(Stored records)
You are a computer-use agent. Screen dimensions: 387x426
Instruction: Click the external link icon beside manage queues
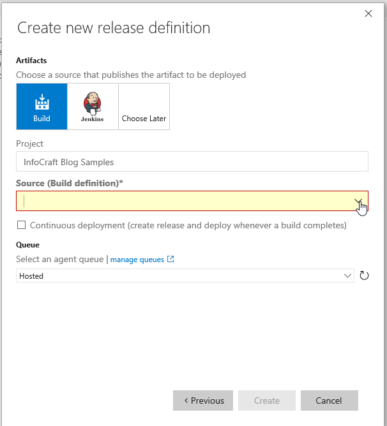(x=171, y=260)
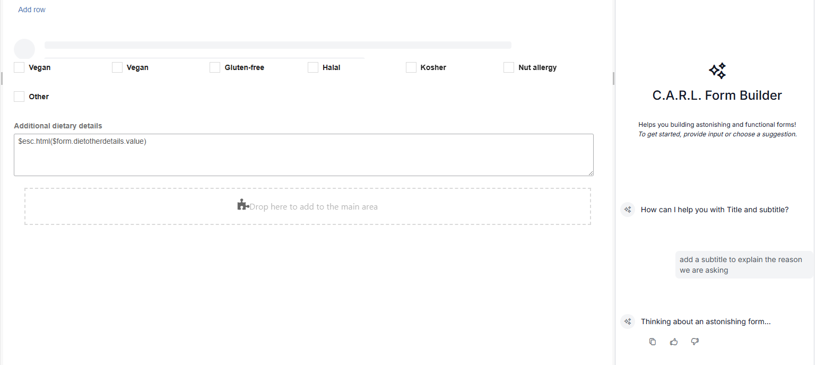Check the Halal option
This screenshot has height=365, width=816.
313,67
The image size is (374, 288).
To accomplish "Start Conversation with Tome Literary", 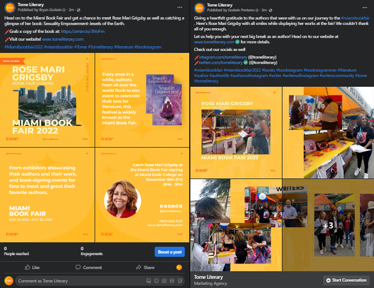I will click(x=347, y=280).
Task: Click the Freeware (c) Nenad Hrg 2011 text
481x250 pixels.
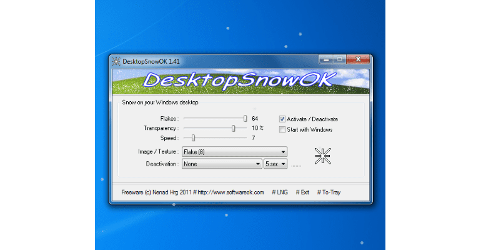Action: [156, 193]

| What to work on |
Leaving out the pictures, restate word for word the lines above from the one containing "Task: Click the" through the end of the records, both ends included.

| Problem solution |
Task: Click the Freeware (c) Nenad Hrg 2011 text
481x250 pixels.
Action: [156, 193]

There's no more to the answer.